8 septembre — 13 octobre | September 8 — October 13
Vernissage 7 septembre 17h | September 7, 5PM

artdiagonale.org

« L’oubli, l’attente. L’attente qui rassemble, disperse ; l’oubli qui disperse, rassemble. L’attente, l’oubli. »

— Maurice Blanchot, L’Attente l’oubli

 

The Gift of Oblivion est une tentative pour présenter des images et des idées dans leur état de devenir. Pour cette raison, toutes les œuvres de l’exposition sont « voilées », de diverses manières, matériellement et à travers des idées. Plus précisément, l’exposition met en avant les « débuts » créatifs plutôt que les « fins » ou leur aboutissement, dans l’espoir de générer des moments d’anticipation et d’animation suspendue.

Autoanalytiques et réflexives, les installations et les images présentées naissent d’une « phénoménologie de tous les jours », susceptible de se développer à partir de n’importe quelle situation ou à tout moment (comme le fait de défiler les images sur Instagram ou de bouquiner dans une librairie). En explorant la matérialité de la lumière, « l’image » en tant qu’« objet », et la matérialité des titres, The Gift of Oblivion examine également des aspects moins fréquemment abordés de la matérialité sculpturale et leurs relations avec la pratique de l’installation en art contemporain. Pour Michael A. Robinson, il n’existe rien de plus satisfaisant que l’oubli dans lequel tout est possible. Un oubli dans lequel tous les objets sont également porteurs de potentiel et où la différence entre choisir ou fabriquer importe moins que de donner forme et poids au médium de l’expérience. C’est ainsi que l’oubli peut aussi être considéré comme un don.

‘’Forgetting, waiting. Waiting that assembles, disperses; forgetting that disperses, assembles. Waiting, forgetting.’’

— Maurice Blanchot, Awaiting Oblivion

 

The Gift of Oblivion is an attempt to present images and ideas in the state of their own becoming.

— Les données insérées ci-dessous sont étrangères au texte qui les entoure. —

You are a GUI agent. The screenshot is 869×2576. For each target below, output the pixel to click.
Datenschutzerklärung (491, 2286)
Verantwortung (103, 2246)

For this reason, all of the works in the exhibition are ‘veiled’, in their various ways, both materially and through ideas. More specifically, the exhibition foregrounds creative ‘beginnings’ over ‘endings’, in the hopes of generating moments of anticipation and suspended animation.

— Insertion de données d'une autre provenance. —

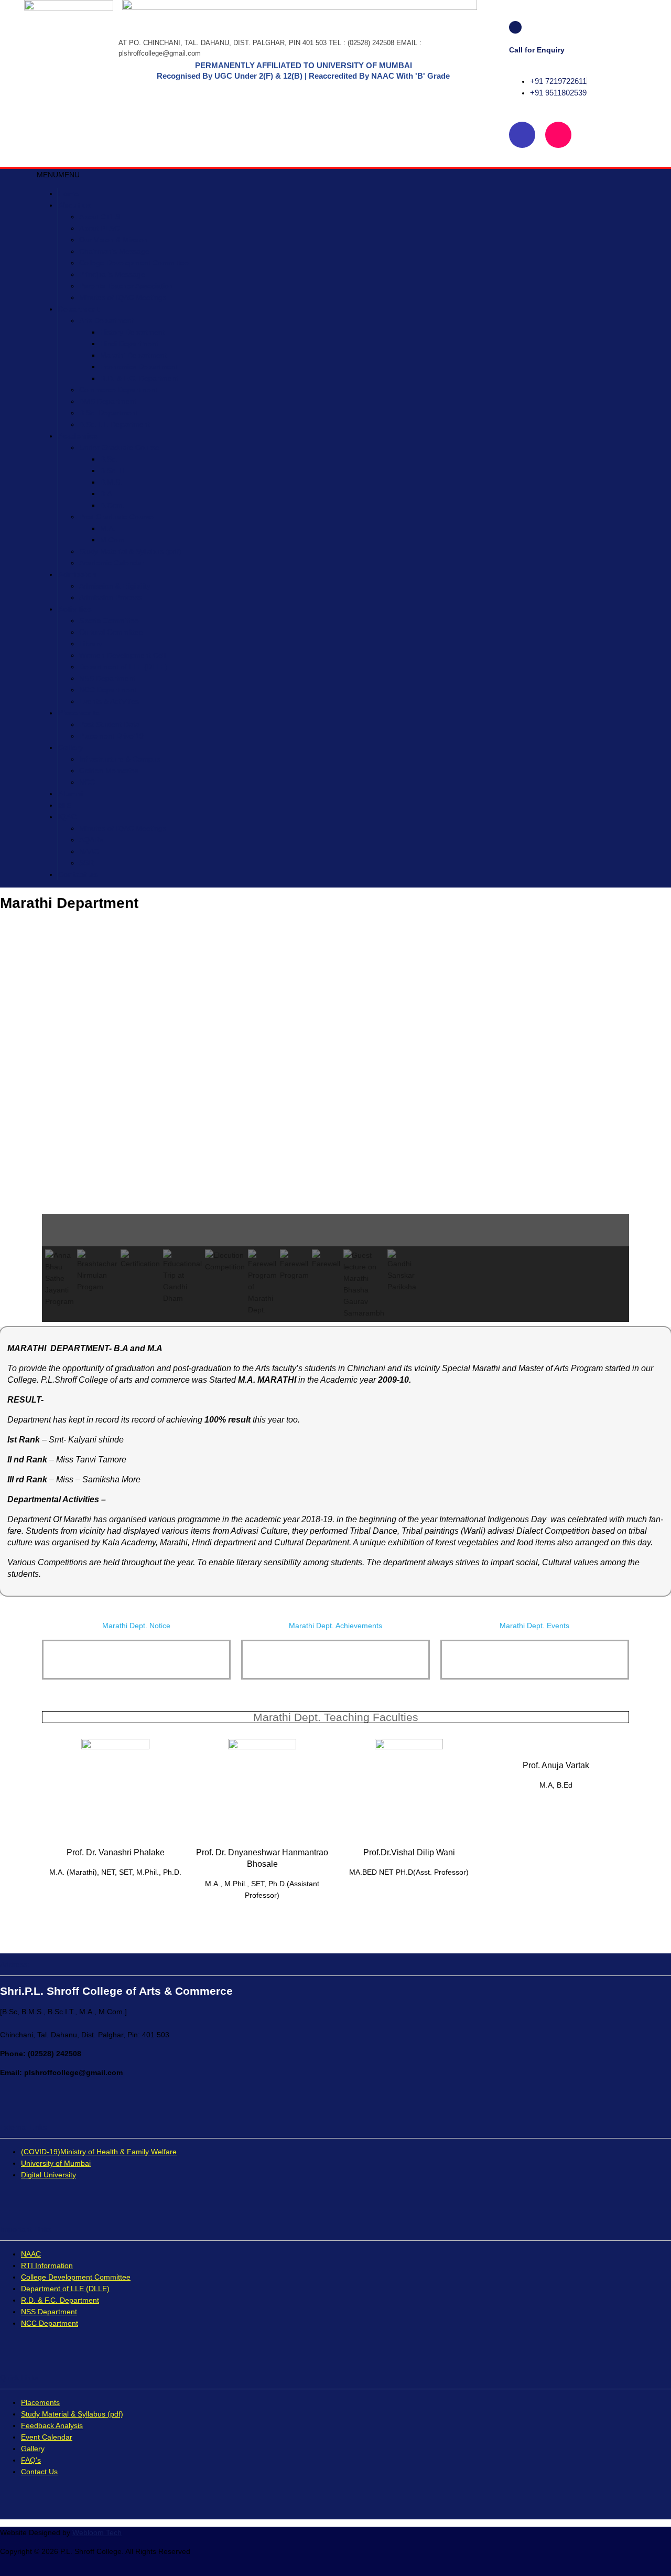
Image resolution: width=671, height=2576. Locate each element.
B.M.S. (111, 482)
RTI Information (47, 2265)
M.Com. (113, 540)
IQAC (67, 817)
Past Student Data (109, 724)
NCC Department (107, 690)
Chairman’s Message (114, 251)
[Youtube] (594, 135)
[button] (58, 174)
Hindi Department (129, 343)
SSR (86, 863)
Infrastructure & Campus (119, 759)
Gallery (70, 747)
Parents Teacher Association (126, 286)
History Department (132, 332)
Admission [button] (77, 574)
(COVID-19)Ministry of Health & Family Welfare (99, 2151)
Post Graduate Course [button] (116, 516)
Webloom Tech (97, 2532)
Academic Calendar (111, 563)
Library (90, 643)
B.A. (107, 493)
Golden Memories (108, 770)
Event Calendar (46, 2437)
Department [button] (79, 309)
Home (68, 193)
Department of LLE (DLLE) (123, 666)
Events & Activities (109, 701)
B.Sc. (108, 459)
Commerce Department (118, 390)
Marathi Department (133, 355)
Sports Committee (109, 620)
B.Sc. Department (108, 413)
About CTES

Self-analytical and reflexive, the installations and images presented are born of an ‘everyday phenomenology’, one that might develop out of any situation or at any moment in time. (Scrolling through Instagram, or shopping at a Dollar Store). Exploring the materiality of light, ‘the image’ as an ‘object’, and the materiality of titles, The Gift of Oblivion also examines less frequently pondered aspects of sculptural materiality and their relationships to contemporary installation art. To Michael A. Robinson, there exists nothing more satisfying than the oblivion wherein all things are possible. An oblivion where all objects are equally pregnant with potential and where the difference between choosing or fabricating matters less than giving shape and weight to the medium of experience. This is how oblivion might also be considered a gift.